Written abroad in the 30s. the operas The Matchmaker (based on A. Ostrovsky’s play Poverty Is Not a Vice) and Vanka the Key Keeper (based on the play of the same name by F. Sologub) are an interesting example of introducing complex techniques of musical writing into the genre of folk song opera traditional for Russian music XX in.

Cherepnin achieved a lot in the cantata-oratorio genre (“Song of Sappho” and a number of spiritual works a cappella, including “The Virgin’s Passage through Torment” to texts of folk spiritual poems, etc.) and in choral genres (“Night” on st. V. Yuryeva-Drentelna, “The Old Song” at the station of A. Koltsov, choirs at the station of poets of the People’s Will I. Palmina (“Do not cry over the corpses of the fallen fighters”) and I. Nikitin (“Time moves slowly”). Cherepnin’s vocal lyrics (more than 100 romances) cover a wide range of topics and plots – from philosophical lyrics (“Trumpet voice” on D. Merezhkovsky’s station, “Thoughts and Waves” on F. Tyutchev’s station) to pictures of nature (“Twilight” on by F. Tyutchev), from the refined stylization of Russian songs (“Wreath to Gorodetsky”) to fairy tales (“Fairy Tales” by K. Balmont).

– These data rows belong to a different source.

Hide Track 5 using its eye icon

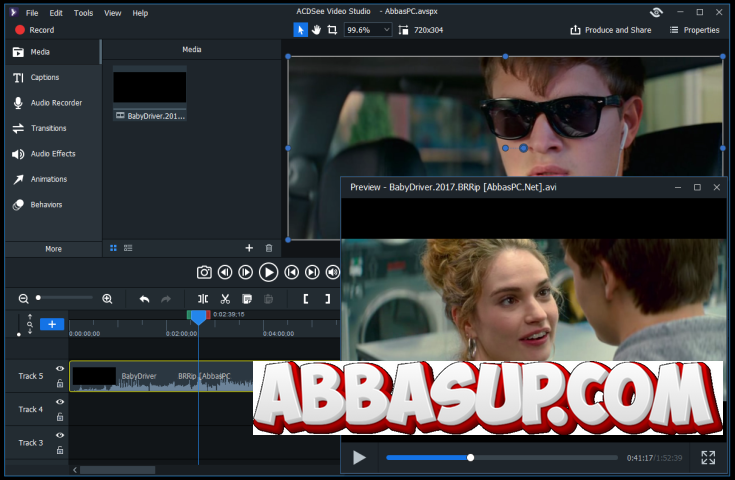60,369
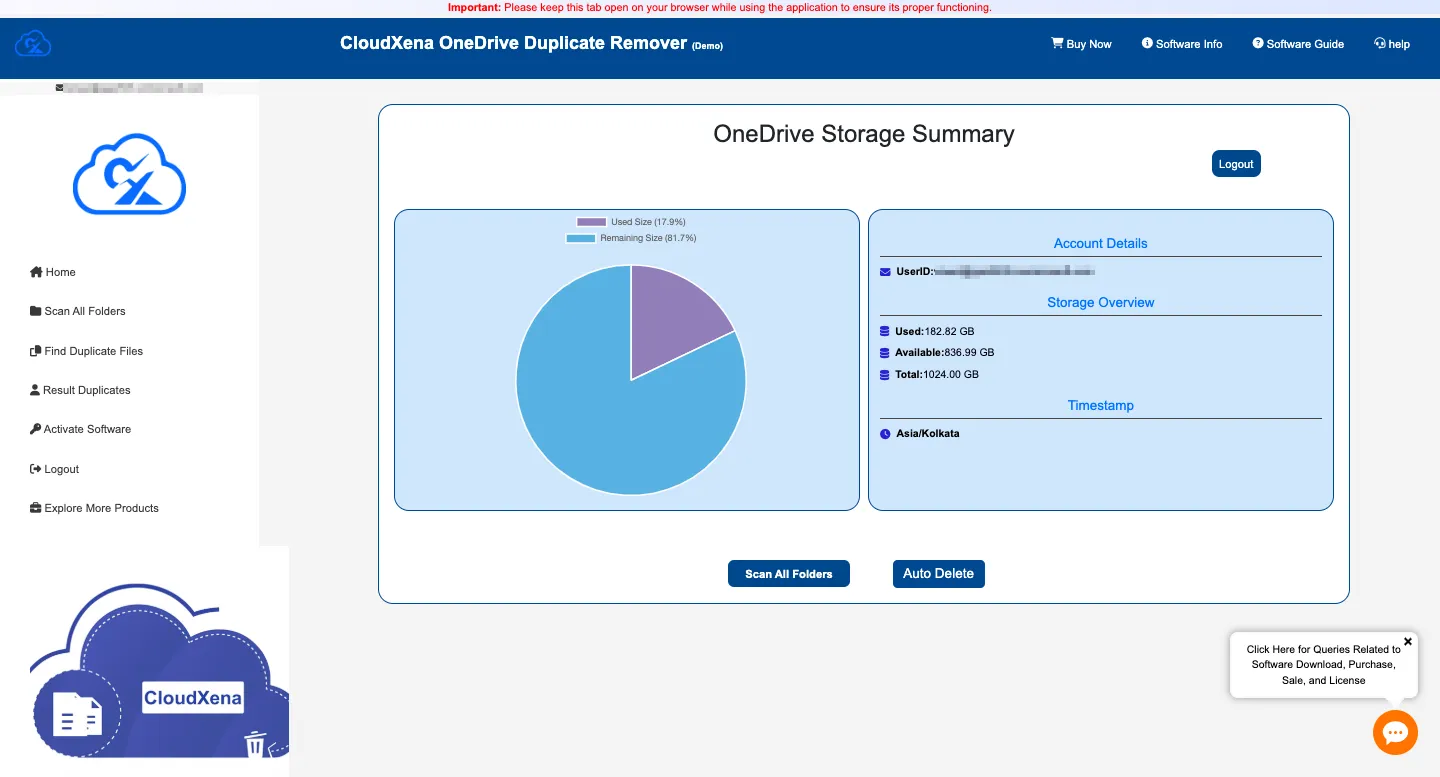This screenshot has height=777, width=1440.
Task: Open the Software Guide link
Action: [1298, 44]
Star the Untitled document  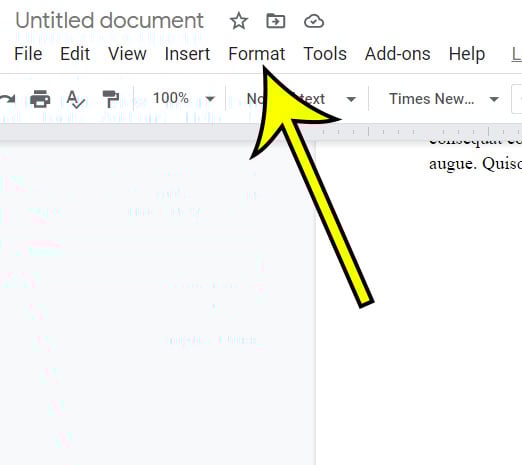239,21
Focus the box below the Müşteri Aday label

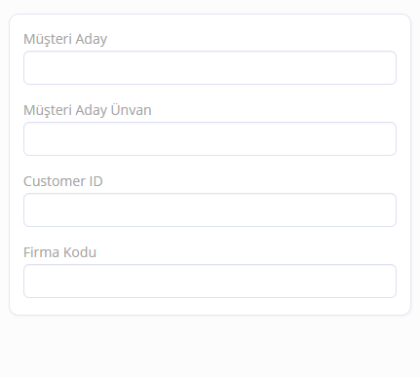210,68
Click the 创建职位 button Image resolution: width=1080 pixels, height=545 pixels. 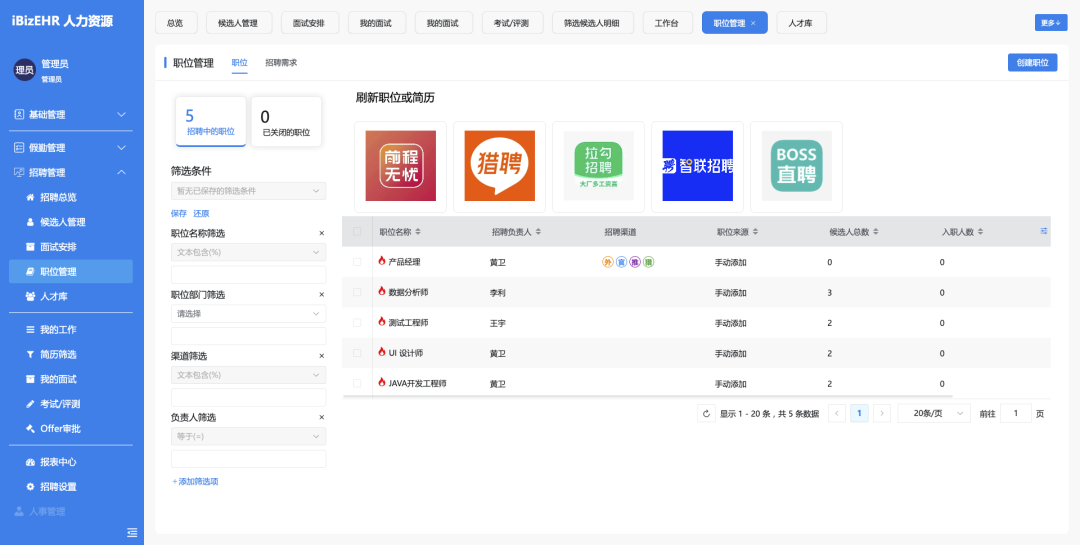pyautogui.click(x=1032, y=63)
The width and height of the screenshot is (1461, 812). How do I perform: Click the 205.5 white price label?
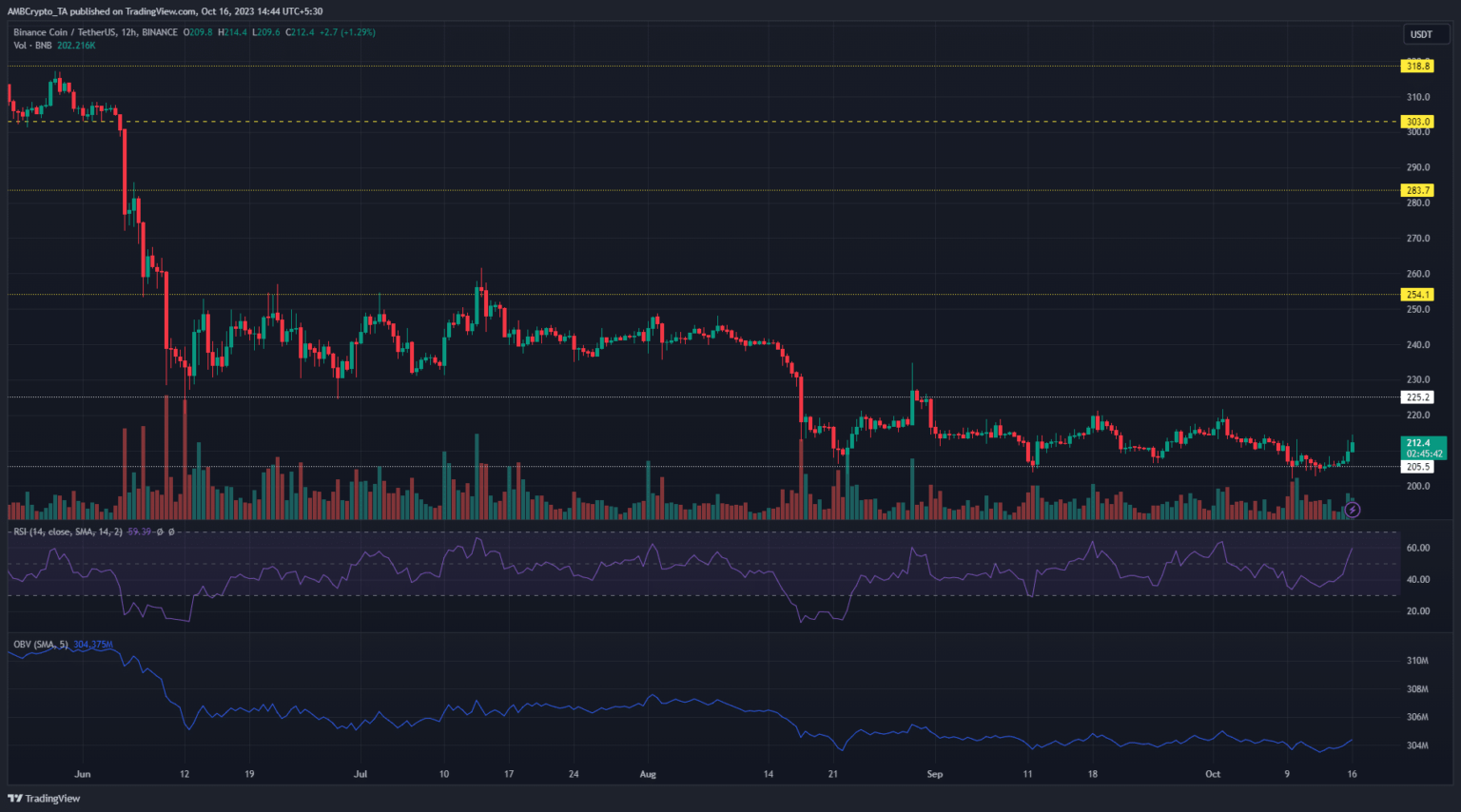1417,467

Among other works by Cherepnin, one should mention his wonderful piano “ABC in Pictures” with drawings by A. Benois, String Quartet, quartets for four horns and other ensembles for various compositions. Cherepnin is also the author of orchestrations and editions of many works of Russian music (Melnik the Sorcerer, Deceiver and Matchmaker by M. Sokolovsky, Sorochinsky Fair by M. Mussorgsky, etc.).

For many decades, Tcherepnin’s name did not appear on theater and concert posters, and his works were not published. In this he shared the fate of many Russian artists who ended up abroad after the revolution. Now the composer’s work has finally taken its rightful place in the history of Russian musical culture; several symphonic scores and a book of his memoirs have been published, the Sonatina op. 61 for wind, percussion and xylophone, the masterpiece of N. Tcherepnin and M. Fokine, the ballet “Pavilion of Armida” is waiting for its revival.